Medical care will not be withheld for a medical emergency. If you repeatedly miss appointments, we may be forced to dismiss you from our practice, at the physician's discretion.

Notification: Patients may be warned that they have violated the policy by phone or in letter form.

Ask your patients to sign and date the form when they first join your practice, as they would do when they initially sign your privacy or financial policies.

SAMPLE WARNING FORM

Dear ________________,

It has been noted in your chart that you have been unable to keep several scheduled appointments with our office. We ask you to show consideration by calling well in advance if you are unable to keep an appointment. We would like to have the option to offer that appointment to another patient who needs to see the doctor.

Please let this letter serve to notify you that if you fail to give us a 24-hour notice of cancellation in the future, there will be a $25.00 cancellation fee billed to your account that cannot be filed to your insurance. If you repeatedly miss appointments, we may be forced to dismiss you from our practice.

We are concerned that you may not be receiving proper medical care because of these missed appointments. Please call if you are still experiencing problems.

We value you as a patient.

Sincerely,

 

SAMPLE DISMISSAL FORM

Dear ________________,

I feel that I have reached my maximum effort in treating you for your condition due to the numerous canceled appointments and appointments that you have not shown or canceled. I am dismissing you as a patient of our medical practice.

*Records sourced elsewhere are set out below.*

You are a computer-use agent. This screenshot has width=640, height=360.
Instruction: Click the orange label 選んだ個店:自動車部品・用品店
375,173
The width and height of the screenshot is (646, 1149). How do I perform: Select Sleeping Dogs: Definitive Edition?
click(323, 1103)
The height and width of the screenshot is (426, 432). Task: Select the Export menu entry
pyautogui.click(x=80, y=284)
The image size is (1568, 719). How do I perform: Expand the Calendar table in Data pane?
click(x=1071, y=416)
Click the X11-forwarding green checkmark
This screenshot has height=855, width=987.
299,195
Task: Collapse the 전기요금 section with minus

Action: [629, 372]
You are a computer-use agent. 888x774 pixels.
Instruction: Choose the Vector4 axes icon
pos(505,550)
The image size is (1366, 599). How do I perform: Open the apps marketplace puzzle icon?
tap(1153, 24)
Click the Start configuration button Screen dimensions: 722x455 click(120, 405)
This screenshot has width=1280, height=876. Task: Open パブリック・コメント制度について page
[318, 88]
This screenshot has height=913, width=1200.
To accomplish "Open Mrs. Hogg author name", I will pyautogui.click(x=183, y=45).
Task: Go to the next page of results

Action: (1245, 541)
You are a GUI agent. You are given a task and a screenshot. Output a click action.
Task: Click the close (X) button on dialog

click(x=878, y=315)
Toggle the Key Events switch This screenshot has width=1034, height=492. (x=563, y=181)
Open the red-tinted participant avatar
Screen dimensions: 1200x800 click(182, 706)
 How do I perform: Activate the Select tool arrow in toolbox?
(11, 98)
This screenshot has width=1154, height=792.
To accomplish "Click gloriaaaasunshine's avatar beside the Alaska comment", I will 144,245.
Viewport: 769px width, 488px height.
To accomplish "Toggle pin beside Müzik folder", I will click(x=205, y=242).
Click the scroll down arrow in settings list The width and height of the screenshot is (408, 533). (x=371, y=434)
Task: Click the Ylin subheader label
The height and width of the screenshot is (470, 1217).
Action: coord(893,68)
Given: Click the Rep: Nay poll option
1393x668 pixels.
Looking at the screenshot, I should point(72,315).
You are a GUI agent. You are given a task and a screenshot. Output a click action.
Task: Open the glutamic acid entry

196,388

We respectfully advise you that you need to seek the service of another physician. We will continue to see you on an emergency basis for thirty days from the date of this letter. Afterward, you will be officially dismissed from our practice. There are physicians listed in the local Yellow Pages under Physicians and Surgeons whom you can contact.

You may also wish to contact the local medical society at [insert phone number] to assist you with the selection of a new physician.

Sincerely,


Note: This sample dismissal letter was provided by Don Self, owner of Don Self & Associates Inc. in Whitehouse, Texas.

Keep in mind that you must send the letter via certified mail with a return receipt requested. In addition, be sure to include the statement in the dismissal letter that advises the patient that you will continue to see them on an emergency basis for 30 days.